No matter what you think of President Trump, at least part of his agenda is working, Jim Cramer told his Mad Money viewers Wednesday.
Investors shouldn't discount what's coming out of Washington, D.C.: The combination of lower tax rates, deregulation and a tougher stance on trade, combined with a booming global economy, means our already strong economy could get even stronger -- and that's a beautiful thing to behold.
The skeptics would have you believe that corporate tax cuts will only flow to the rich as dividends and buybacks are for shareholders. But that's only part of the story, Cramer said, as Apple (AAPL) proved today when it announced it will directly invest $350 billion into the U.S. over the next five years. That amount is bigger than the Marshall Plan that rebuilt Europe after World War II, Cramer noted, and it shows what a company can do in a favorable economic environment.
Apple also said that it's increasing its previously announced advanced manufacturing fund to $5 billion and the company will give 98% of its employees $2,500 in additional stock options.
For much of the day, Apple stock traded lower, as Wall Street did its best to value the benefits of being a good corporate citizen. But Cramer said these investments in America will only have a multiplying effect, and he continues to stress that you should own, and not trade, Apple for the long term.
The financials are the most important leadership group in the stock market, Cramer told viewers, as he took a fresh look at the banks now that we've seen all of the earnings reports.
JPMorgan Chase (JPM) , an Action Alerts PLUS holding, remained the best of the group, in Cramer's book, as the company saw strong earnings, rising net interest margins and the biggest windfall from tax relief. JPMorgan trades at just 2.1 times its tangible book value.
Cramer said Bank of America (BAC) remained the most levered to rising interest rates and also saw strong growth this quarter in all of the key metrics. Shares of Bank of America trade for just 1.85 times book value.
The best value bank is Citigroup (C) , which was not as strong as the others, but trades at just 1.28 times its book value.
Wells Fargo (WFC) is still trying to get its house in order, Cramer said, and while he likes the prospects for the bank's recovery, it may still be too early for a stock that trades at twice its book value.
As for Goldman Sachs (GS) , Cramer said while the investment banking side of their business continues to be on fire, the trading side saw steep declines. Goldman is also not a big beneficiary of tax cuts, which makes it not one of Cramer's favorites.
Cramer and the AAP team say Broadcom (AVGO) needs to walk away from the Qualcomm (QCOM) bid. Find out what they're telling their investment club members and get in on the conversation with a free trial subscription to Action Alerts PLUS.

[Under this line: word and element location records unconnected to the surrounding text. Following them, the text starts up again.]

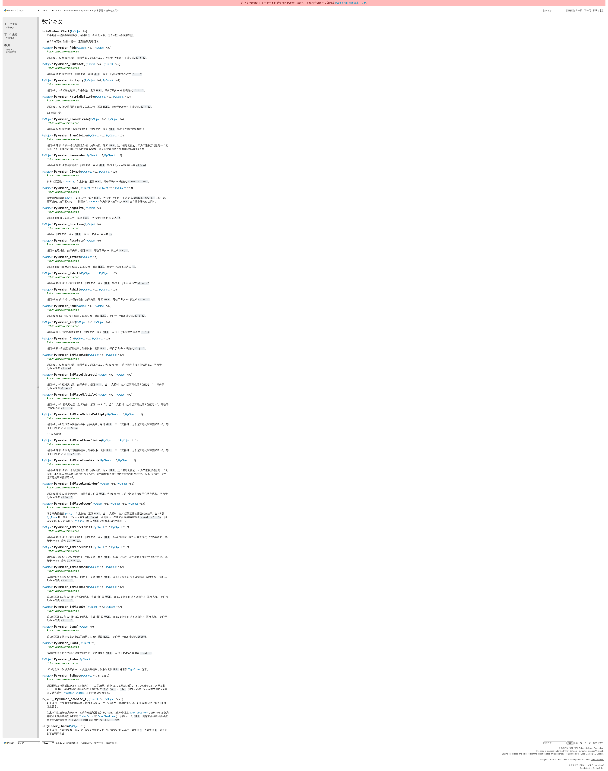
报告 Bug (10, 49)
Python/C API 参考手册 (91, 10)
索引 (601, 10)
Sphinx (596, 768)
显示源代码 (11, 52)
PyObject (76, 31)
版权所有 (564, 748)
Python (10, 10)
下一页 (587, 10)
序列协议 (10, 38)
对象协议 (10, 27)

Consumer Spend Is the Wild Card
The American consumer is alive and well, but she's still under-appreciated on Wall Street. That means there are values to be had, especially if you're patient.
Not that long ago, Tiffany (TIF) was struggling, hurt by a strong dollar. But recently, same-store sales were up 3%, as the dollar is weakening and international shoppers are returning.
Home improvement remains strong, with Home Depot (HD) at new all-time highs and Lowe's (LOW) seeing a big move last week. Cramer was also bullish on video games, with Activision Blizzard (ATVI) , an Action Alerts PLUS favorite.
There's no need to rush into any of these names, Cramer stressed, so you can wait for the next market pullback to start a position.
Over on Real Money, get more of Cramer's insights about consumer spending with a free trial subscription and his column on what's next for this market.
Executive Decision: Tellurian
For his "Executive Decision" segment, Cramer checked back in with Charif Souki, co-founder and chairman of Tellurian Inc. (TELL) , the company aiming to build a low-cost, global natural gas business.
Souki said his biggest problem right now is infrastructure. He said America is one of, if not the, lowest-cost producer of natural gas in the world and we have a never-ending supply of it. But we lack the infrastructure to get that gas to the water where it can be liquified and exported. There's clearly a disconnect between what it costs to produce and what the world is willing to pay for natural gas, he said, and that's the gap Tellurian aims to fill.
Souki added that the U.S. needs to invest $150 billion over the next five years to be able to meet the demand that Tellurian and others could fill.
When asked whether deregulation is having any effect on his industry, Souki said, in a word, "no." He said that the only difference thus far is that this administration brags about oil and gas while the previous one didn't.
Executive Decision: Splunk
In his second "Executive Decision" segment, Cramer also sat down again with Doug Merritt, president and CEO of Splunk (SPLK) , the data analytics provider with shares that rose 62% in 2017.
Merritt said that big data continues to grow and is what powers today's businesses. Machine data is one important segment of big data and it's where Splunk is a a leader in both security and analytics.
Only Splunk has the scale to handle petabytes of data every day, but also the ease of use to allow multiple departments to mine that data in different ways to get the information and insights they need. In the case of Carnival (CCL) , the cruise line uses Slunk to monitor their ship systems data, looking for potential failures before they occur instead of as, or after, they occur.
Cramer reiterated his recommendation of Splunk.